Passage ▸
━━━━━━━━━━

Thanks to all for creating this thread (and contributing to it) to document the bug, it was very useful for me and I was able to fix the issue fairly quickly after finding it.
Unlogic (unlogic-unlogic) wrote : | #68 |
I can also confirm this bug. I recently installed two servers both with two 500GB drives configured using raid 1 with Linux software raid.
The installation goes smooth but when I reboot I end up with a busybox prompt and a nonworking raid setup.
If I partition the drives and create the raid using a Mandriva 2010.1 disc and then install Ubuntu 10.04 on top pf those partitions it works just fine.
I'm very surprised to see that the mighty Ubuntu distro is having such serious bugs, I hope this gets sorted out quickly!
Btw. Here is a whole thread at the forums discussing this issue: http://
Plutocrat (plutocrat) wrote : | #69 |
Confirmed here as well. I couldn't believe that such a fundamental bug would be released, but really, yes, my RAID system is unbootable after using the installer. Two and a half days wasted.
I've got an IBM 3200 server with four 500Gb disks. My partitioning scheme is as follows.
On each disk:
/boot 1Gb
/ 15Gb
swap 2Gb
/home 482Gb
Then I have a
md0 RAID 1 on the four boot partitions (sd[abcd]1),
md1 RAID 5 across the / partitions (sd[abcd]2) ,
md2 RAID5 across the /home partittions (sd[abcd]4)
The /etc/mdadm/
After install I get the initramfs prompt.
doing cat /proc/mdstat tells me only the md2 array is detected and its rebuilding.
mdadm --detail /dev/md2 tells me that it is compose of sda, sdb, sdc, sdd ie the WHOLE disks
I can do mdadm --stop /dev/md2
and then.
mdadm --assemble /dev/md0 /dev/sd[abcd]1
mdadm --assemble /dev/md1 /dev/sd[abcd]2
mdadm --assemble /dev/md2 /dev/sd[abcd]4
After this the md2 only adds 3 of the 4 disks, but I can now boot by typing exit to get out of the initramfs.
I've tried all my tricks to get this config to stick but apparently every reboot I have to manually stop the wrong array and manually assemble them all again.
This is the amd/64 iso for ubuntu server 10.04. I also had the same problem with the 386 version.
I've tried vaping the partition tables, reformatting the drives, and zeroing the superblock and none of these fix it. Two and a half days. Is the bug in mdadm, the partitioner, or what?
Plutocrat (plutocrat) wrote : | #70 |
PS if anyone can suggest ways I can get the manually assembled arrays to 'stick' I'd be grateful. I'm not sure I could go through another install.
Guido Scalise (guido-scalise) wrote : | #71 |
After an entire day lost trying to install 10.04.1 LTS on a brand new Dell PowerEdge R210 with two 500Gb drives, I found this bug report and followed Thomas Krause workaround (creating the last partition with 100Mb less, thus leaving 100Mb unused) and was finally able to boot.

━━━━━━━━━━

Material shown ▸
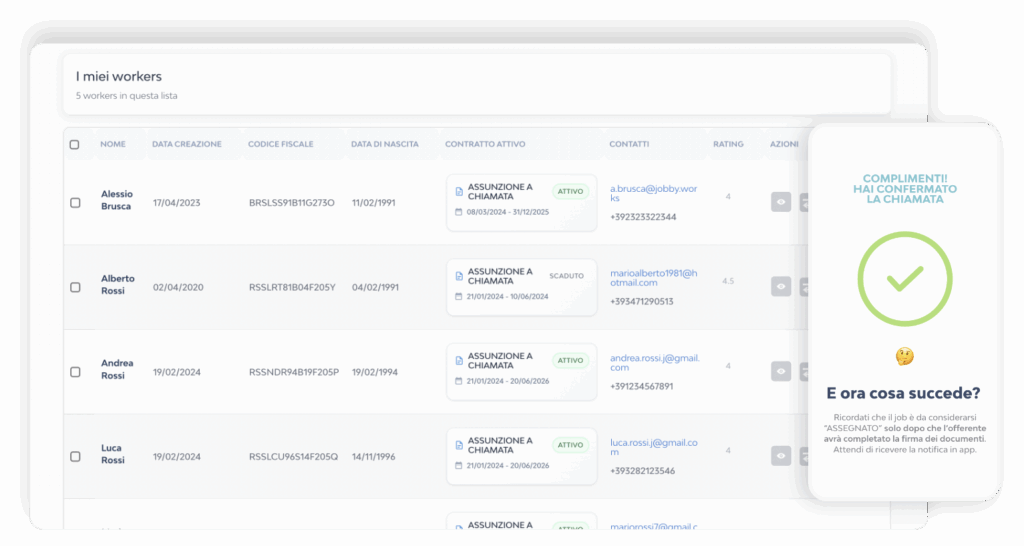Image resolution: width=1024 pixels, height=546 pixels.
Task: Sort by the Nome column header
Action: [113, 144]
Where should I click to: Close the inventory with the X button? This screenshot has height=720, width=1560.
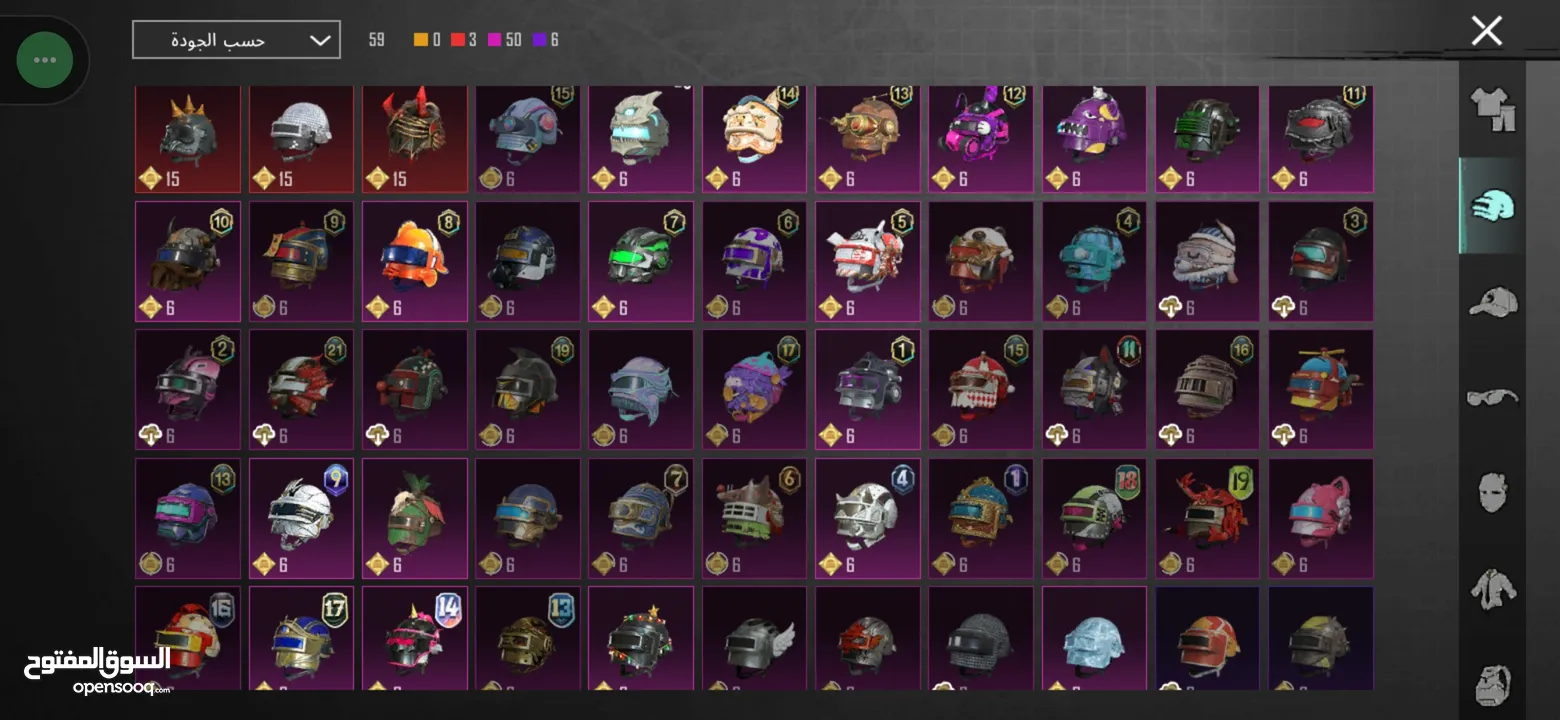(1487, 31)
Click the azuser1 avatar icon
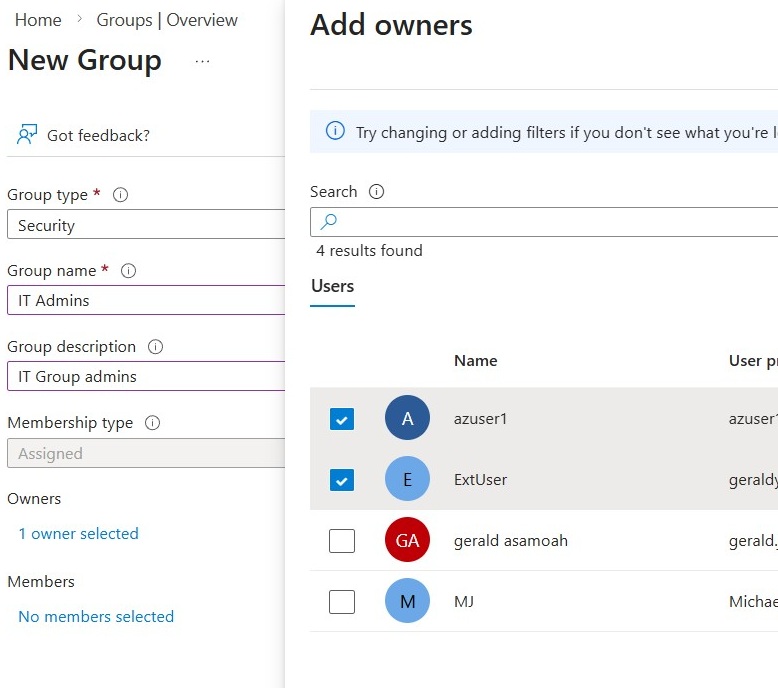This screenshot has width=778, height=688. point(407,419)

━━━━━━━━━━

Stated task ▸ Copy out the RAID bug thread above word for word, beginning at "The /etc/mdadm/" and stopping after "them all again.".

Answer to this exercise ▸
The /etc/mdadm/
After install I get the initramfs prompt.
doing cat /proc/mdstat tells me only the md2 array is detected and its rebuilding.
mdadm --detail /dev/md2 tells me that it is compose of sda, sdb, sdc, sdd ie the WHOLE disks
I can do mdadm --stop /dev/md2
and then.
mdadm --assemble /dev/md0 /dev/sd[abcd]1
mdadm --assemble /dev/md1 /dev/sd[abcd]2
mdadm --assemble /dev/md2 /dev/sd[abcd]4
After this the md2 only adds 3 of the 4 disks, but I can now boot by typing exit to get out of the initramfs.
I've tried all my tricks to get this config to stick but apparently every reboot I have to manually stop the wrong array and manually assemble them all again.